In a May 22 letter to Finance Minister Joe Oliver, Giant Tiger CEO Andy Gross warned that removing the requirement that trademarks actually be in use to be registered could result in "tens of thousands" of applications filed "for enormous lists of goods and services, almost overnight."
He also pointed out that the government's proposal "includes no limits on the rights of registrants," which could let these "over-broad registrations" block new applications and "threaten infringement."
"The situation is akin to the early days of domain names," Gross noted, "with the same potential for pirates and profiteering."
The younger Reid, the MP for Lanark-Frontenac-Lennox and Addington, Ont., "no longer [has] a significant interest in Giant Tiger Stores Ltd.," according to his filing with the ethics commissioner last fall.
Changes would hurt small business: CEO
Gross predicted the changes "will particularly prejudice small and medium businesses that have not yet had the chance to devote valuable start-up resources to trademark protection."
His proposed solution: the immediate removal of all trademark provisions from the spring budget bill "pending further study," followed by the formation of a special committee to look into "modernization" of the existing law. He suggests that committee include representatives from industry, government, the legal professional and "expert practitioners."
"Only with true collaboration, which regrettably has not occurred to date, can such important legislation be crafted to best suit the needs of Canadian businesses both now and in the future."
The NDP provided a copy of the letter to CBC News.
The proposed amendments to the current Trademarks Act are included in the spring omnibudget bill, which is currently undergoing clause-by-clause review by the House finance committee.
While Reid filed the notice of material change last fall with the ethics commissioner to say his interest in the store is no longer significant, his most recent public declaration of assets, filed a year earlier, still lists him as a director of the company. The public declaration of assets says he expected to receive "employment and dividends income" over the twelve months following its filing date, November, 2012.
Gordon Reid stepped down as CEO in 2010, but remains chairman of the board of Giant Tiger.
Letter inspires NDP question
NDP finance critic Nathan Cullen brought up the letter during question period on Tuesday.
After Industry Minister James Moore dismissed similar concerns outlined by the Canadian Bar Association, Cullen asked if he would "at least listen to his Conservative colleagues."
Moore, however, maintained that the changes would help small and medium-sized businesses by ensuring that patents registered in Canada would be recognized around the world.

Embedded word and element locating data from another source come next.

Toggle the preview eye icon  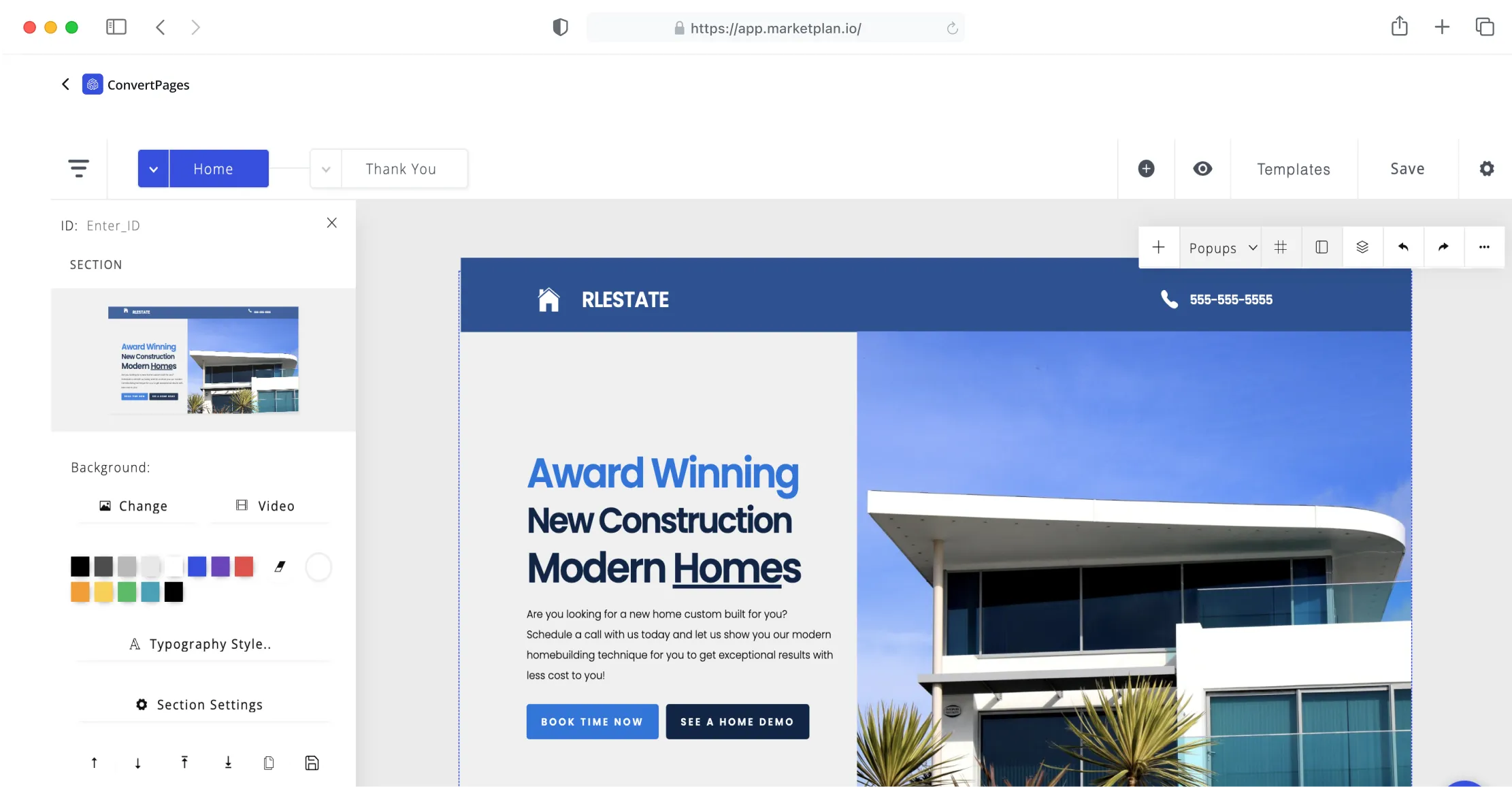(1202, 169)
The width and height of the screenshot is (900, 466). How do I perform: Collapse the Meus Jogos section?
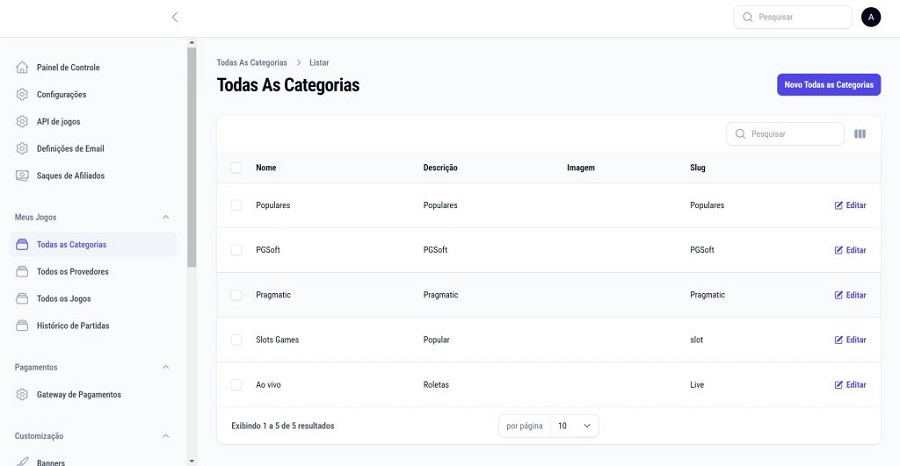tap(166, 217)
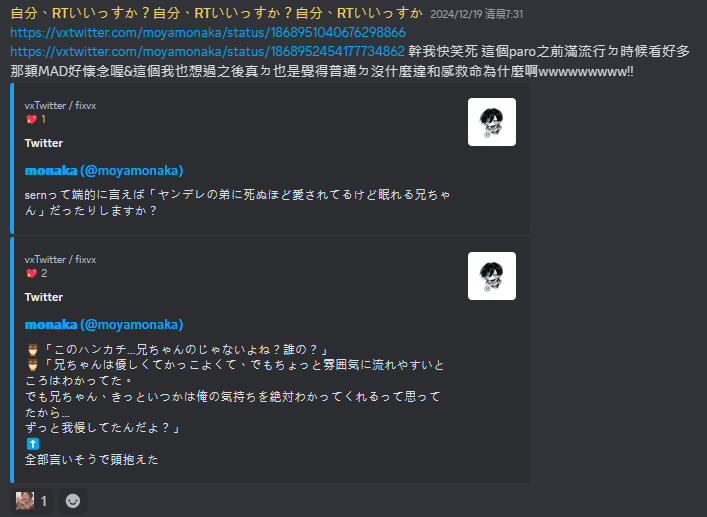Screen dimensions: 707x517
Task: Click the heart icon with count 2
Action: 31,273
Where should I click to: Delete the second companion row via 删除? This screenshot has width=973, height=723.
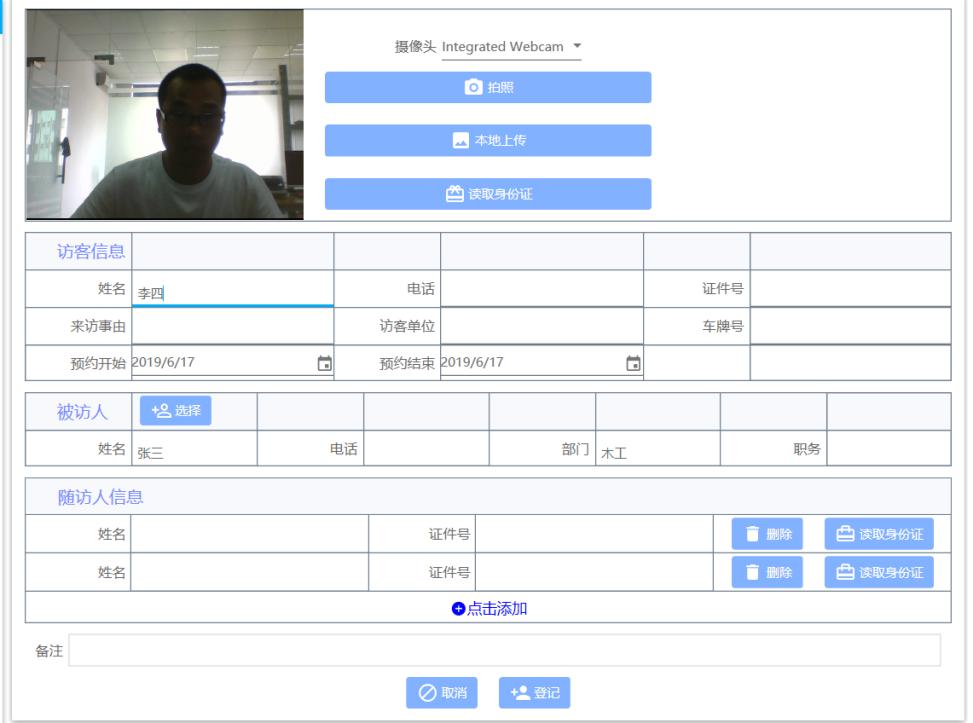coord(767,572)
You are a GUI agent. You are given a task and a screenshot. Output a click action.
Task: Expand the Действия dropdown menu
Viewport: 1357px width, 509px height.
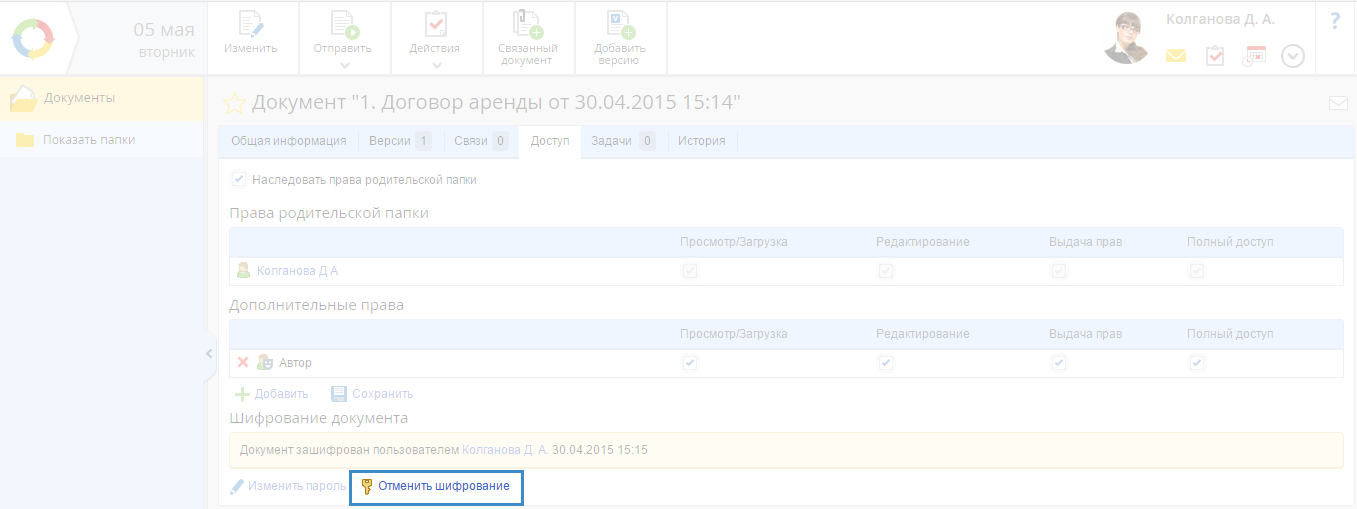436,65
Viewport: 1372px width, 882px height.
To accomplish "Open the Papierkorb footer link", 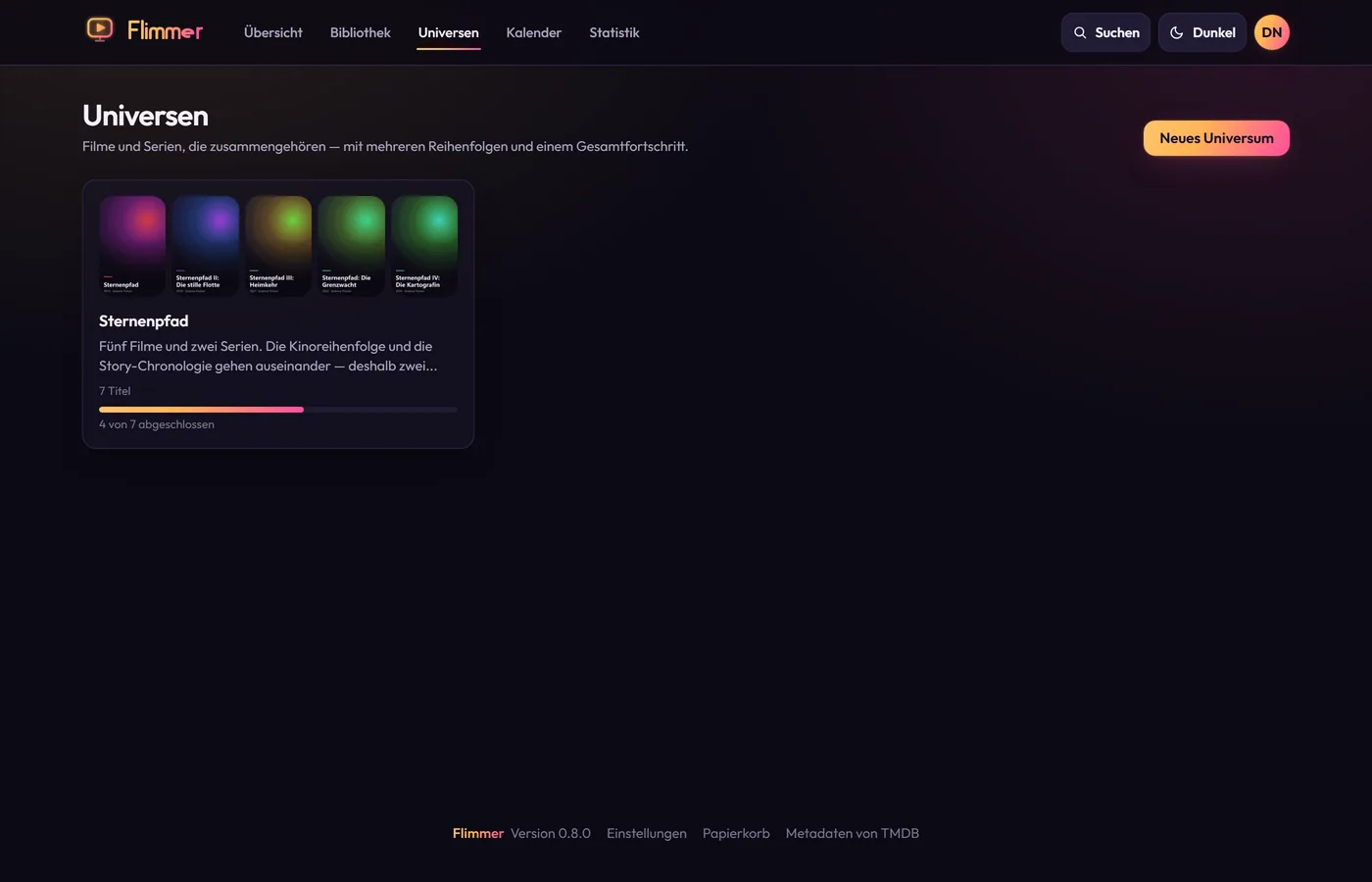I will coord(736,833).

Shortly after question period wrapped up, Reid rose on a point of order to set the record straight — first, on the name of his riding, which, he told the House, is Lanark-Frontenac-Lennox and Addington, not Lanark Carleton, as suggested by Cullen.
As for his corporate affiliation, Reid noted that he sits on the board of "Giant Tiger," and not "Giant Target," as Cullen had misstated in his opening preamble.
"If he wants to take out a trademark in the name of Giant Target, I think it's available," Reid joked.
While he was happy to accept Reid's clarification, Cullen did feel obliged to issue a correction of his own, noting that he's no longer the NDP house leader, the title by which Moore referred to him, but the finance critic.